We bid him farewell and good luck and headed into the dark maw of the tunnel where the temperature dropped dramatically and the eerie quiet was only broken by the swish of our tyres on the wet surface. After a few minutes though, we started to hear music and recalled from our last visit, that there are a number of lit speakers at the midpoint of the tunnel which constantly play classical tunes. It certainly makes what I would imagine could be a rather spooky journey for the lone pedestrian, a more friendly experience.
Once out of the tunnel we head to the toe path of the Kennet and Avon canal and come upon the lovely Dundas Aqueduct and charming Somerset Coal Canal. The Kennet and Avon is a busy canal and appears to have a great number of permanent barge residents. The toe path itself is in good order and easy to pedal, though I confess I was a little nervous whenever we negotiated the chicanes under the low canal bridges.

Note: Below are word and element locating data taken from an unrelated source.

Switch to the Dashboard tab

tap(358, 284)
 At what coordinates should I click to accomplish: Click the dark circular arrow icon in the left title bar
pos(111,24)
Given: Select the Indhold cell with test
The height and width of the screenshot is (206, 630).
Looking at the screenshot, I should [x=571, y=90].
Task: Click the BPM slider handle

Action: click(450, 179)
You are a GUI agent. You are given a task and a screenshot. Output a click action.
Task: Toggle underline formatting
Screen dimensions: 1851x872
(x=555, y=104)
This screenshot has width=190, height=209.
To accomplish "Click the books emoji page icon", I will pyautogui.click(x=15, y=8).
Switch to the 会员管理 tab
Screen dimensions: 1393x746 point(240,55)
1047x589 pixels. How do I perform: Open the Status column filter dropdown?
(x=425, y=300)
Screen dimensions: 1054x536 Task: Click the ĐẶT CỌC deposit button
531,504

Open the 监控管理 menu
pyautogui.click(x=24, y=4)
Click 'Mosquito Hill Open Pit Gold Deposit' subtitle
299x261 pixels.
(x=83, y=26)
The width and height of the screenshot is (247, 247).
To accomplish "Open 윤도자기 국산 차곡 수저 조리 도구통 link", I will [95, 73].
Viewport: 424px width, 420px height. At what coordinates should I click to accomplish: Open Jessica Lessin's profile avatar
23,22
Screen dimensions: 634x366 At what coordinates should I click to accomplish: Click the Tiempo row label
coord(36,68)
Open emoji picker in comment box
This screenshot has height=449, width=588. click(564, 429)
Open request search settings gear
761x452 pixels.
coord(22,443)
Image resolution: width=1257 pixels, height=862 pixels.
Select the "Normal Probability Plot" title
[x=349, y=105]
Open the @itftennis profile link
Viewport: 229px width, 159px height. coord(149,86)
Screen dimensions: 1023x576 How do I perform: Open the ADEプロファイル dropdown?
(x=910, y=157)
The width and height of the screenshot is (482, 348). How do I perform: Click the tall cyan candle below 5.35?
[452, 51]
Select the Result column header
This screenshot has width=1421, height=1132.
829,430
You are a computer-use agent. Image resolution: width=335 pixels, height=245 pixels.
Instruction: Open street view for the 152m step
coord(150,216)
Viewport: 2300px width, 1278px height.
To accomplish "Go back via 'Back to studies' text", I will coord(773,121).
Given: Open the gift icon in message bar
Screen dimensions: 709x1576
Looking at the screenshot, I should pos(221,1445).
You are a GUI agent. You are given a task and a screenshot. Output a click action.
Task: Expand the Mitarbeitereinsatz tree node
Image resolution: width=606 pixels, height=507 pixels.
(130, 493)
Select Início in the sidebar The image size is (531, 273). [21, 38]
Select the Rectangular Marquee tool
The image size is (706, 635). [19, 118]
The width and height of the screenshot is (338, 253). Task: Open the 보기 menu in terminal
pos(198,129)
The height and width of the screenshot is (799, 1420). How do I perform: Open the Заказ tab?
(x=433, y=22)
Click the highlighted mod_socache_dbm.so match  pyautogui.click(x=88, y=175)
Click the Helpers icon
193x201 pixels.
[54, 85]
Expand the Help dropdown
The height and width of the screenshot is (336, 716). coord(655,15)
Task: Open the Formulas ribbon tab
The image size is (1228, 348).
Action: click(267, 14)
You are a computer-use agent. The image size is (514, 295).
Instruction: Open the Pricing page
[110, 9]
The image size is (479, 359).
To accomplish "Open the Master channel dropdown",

The going was pleasant, and a stark difference in the level of peopleage from our last trip here on a warm bank holiday weekend, meant we were able to lick along at a good pace, circling around and back to Bath. We took in some of the lovely honey stoned architecture of the city on our way back to the railway path to re-trace our tracks back to Bristol.
we decided to stop for refreshments at the heritage railway cafe, which is housed in a couple of classic wood lined railway carriages, we somehow managed though to proceed with our teas to the lesser of the two carriages; our tables being bereft of flowers and cloth.
Suitably fortified though, we pressed on back to Bristol and found that what had been a slight incline on the outward journey, assisted us in building up quite a speed homeward and our competitiveness to overtake fellow cyclists came to the fore as heads down and legs pumping, we left them in our wake. Tandems are hard work uphill, but man they make up for it going down!
The forecast for tomorrow is scorchio as we head back to Gloucester and hope that our son has remembered to feed the cat in our absence.